Ionic Clathrate Hydrates of Tetraalkylammonium/phosphonium Salts: Structures, Properties, Some Applications, and Perspectives

Ionic clathrate hydrates (ICHs) belong to one of the groups of a wide class of clathrate hydrates. In the crystal structures of ICHs, cation–anion pairs of guest molecules, typically tetraalkylammonium/phosphonium salts, are included into the host framework of hydrogen-bonded water molecules. Because of their suitable phase change temperature and latent heat, ICHs are considered as promising phase change materials for application in cold energy storage and transportation. The presence of vacant cavities in ICHs structures, which can incorporate small gas molecules such as, for example, H2, CH4, CO2, N2, H2S, determines the possibility of their use for the separation and storage of gases. The formation of these double ICHs occurs under much milder pressure and temperature conditions compared to the pure gas hydrates of the same gases. Studying of the structural characteristics and thermophysical properties of ICHs and double ICHs with gases is the necessary basis for their effective applications in different practical ends. This work reviews information related to the new details and features of the structures of ICHs and double ICHs with gases revealed over the last decade or a little more as well as some thermophysical data such as hydrate numbers, temperatures and enthalpies of dissociation.

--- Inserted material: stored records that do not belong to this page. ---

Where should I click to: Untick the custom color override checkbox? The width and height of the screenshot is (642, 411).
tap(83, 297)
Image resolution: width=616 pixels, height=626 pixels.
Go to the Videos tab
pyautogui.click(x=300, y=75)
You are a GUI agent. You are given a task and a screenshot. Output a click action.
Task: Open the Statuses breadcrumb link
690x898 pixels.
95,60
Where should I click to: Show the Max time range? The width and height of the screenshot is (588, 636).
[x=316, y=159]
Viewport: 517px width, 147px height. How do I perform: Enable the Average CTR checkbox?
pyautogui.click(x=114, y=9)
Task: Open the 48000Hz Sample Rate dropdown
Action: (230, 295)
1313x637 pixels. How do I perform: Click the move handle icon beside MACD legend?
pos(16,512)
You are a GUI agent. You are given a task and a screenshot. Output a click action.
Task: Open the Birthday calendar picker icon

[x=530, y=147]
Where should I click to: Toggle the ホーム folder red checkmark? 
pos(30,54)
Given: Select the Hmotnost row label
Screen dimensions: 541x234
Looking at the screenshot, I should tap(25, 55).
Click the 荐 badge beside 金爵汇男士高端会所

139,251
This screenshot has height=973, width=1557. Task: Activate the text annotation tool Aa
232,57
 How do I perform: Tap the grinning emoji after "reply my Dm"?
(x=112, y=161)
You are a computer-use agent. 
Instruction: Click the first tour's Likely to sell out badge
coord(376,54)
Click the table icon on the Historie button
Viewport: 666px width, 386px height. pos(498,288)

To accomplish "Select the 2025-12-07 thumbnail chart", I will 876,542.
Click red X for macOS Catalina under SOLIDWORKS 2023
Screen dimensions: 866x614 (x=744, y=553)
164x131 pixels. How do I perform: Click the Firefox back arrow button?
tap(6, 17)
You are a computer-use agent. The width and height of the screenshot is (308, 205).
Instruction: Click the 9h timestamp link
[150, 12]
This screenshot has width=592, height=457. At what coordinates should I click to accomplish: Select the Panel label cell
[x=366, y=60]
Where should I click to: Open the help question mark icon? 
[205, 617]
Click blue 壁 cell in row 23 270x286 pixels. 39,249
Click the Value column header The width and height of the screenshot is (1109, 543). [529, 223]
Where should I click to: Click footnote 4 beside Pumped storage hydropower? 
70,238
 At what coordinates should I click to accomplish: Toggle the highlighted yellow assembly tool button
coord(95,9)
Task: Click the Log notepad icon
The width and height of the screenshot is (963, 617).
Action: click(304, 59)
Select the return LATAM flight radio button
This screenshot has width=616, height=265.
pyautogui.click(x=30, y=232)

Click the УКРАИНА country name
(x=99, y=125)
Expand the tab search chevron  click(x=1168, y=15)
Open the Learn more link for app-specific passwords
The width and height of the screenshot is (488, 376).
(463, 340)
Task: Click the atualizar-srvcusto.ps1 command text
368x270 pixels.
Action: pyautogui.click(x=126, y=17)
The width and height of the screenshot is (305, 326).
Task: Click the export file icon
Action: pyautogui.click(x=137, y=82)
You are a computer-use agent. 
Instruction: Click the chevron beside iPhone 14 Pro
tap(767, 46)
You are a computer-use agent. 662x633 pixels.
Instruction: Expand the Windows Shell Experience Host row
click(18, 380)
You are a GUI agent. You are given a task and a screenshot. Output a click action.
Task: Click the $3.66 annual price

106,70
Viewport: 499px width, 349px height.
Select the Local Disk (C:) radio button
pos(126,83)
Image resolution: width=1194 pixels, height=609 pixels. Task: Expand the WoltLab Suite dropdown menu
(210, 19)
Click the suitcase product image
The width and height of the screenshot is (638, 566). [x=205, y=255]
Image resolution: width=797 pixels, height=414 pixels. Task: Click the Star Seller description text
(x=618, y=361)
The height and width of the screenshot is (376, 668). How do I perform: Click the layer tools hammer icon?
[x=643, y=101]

This review focuses only on ICHs of tetrabutyl-, tetraisoamylammonium (TBA, TiAA), and tetrabutylphosphonium (TBP) salts, which are the most common representatives of this class of compounds. One of the sections is devoted to ICHs of TBA and TiAA with polymeric anions such as cross-linked polyacrylates. The purpose of the present paper is to review the studies that have been relatively little addressed in previous works.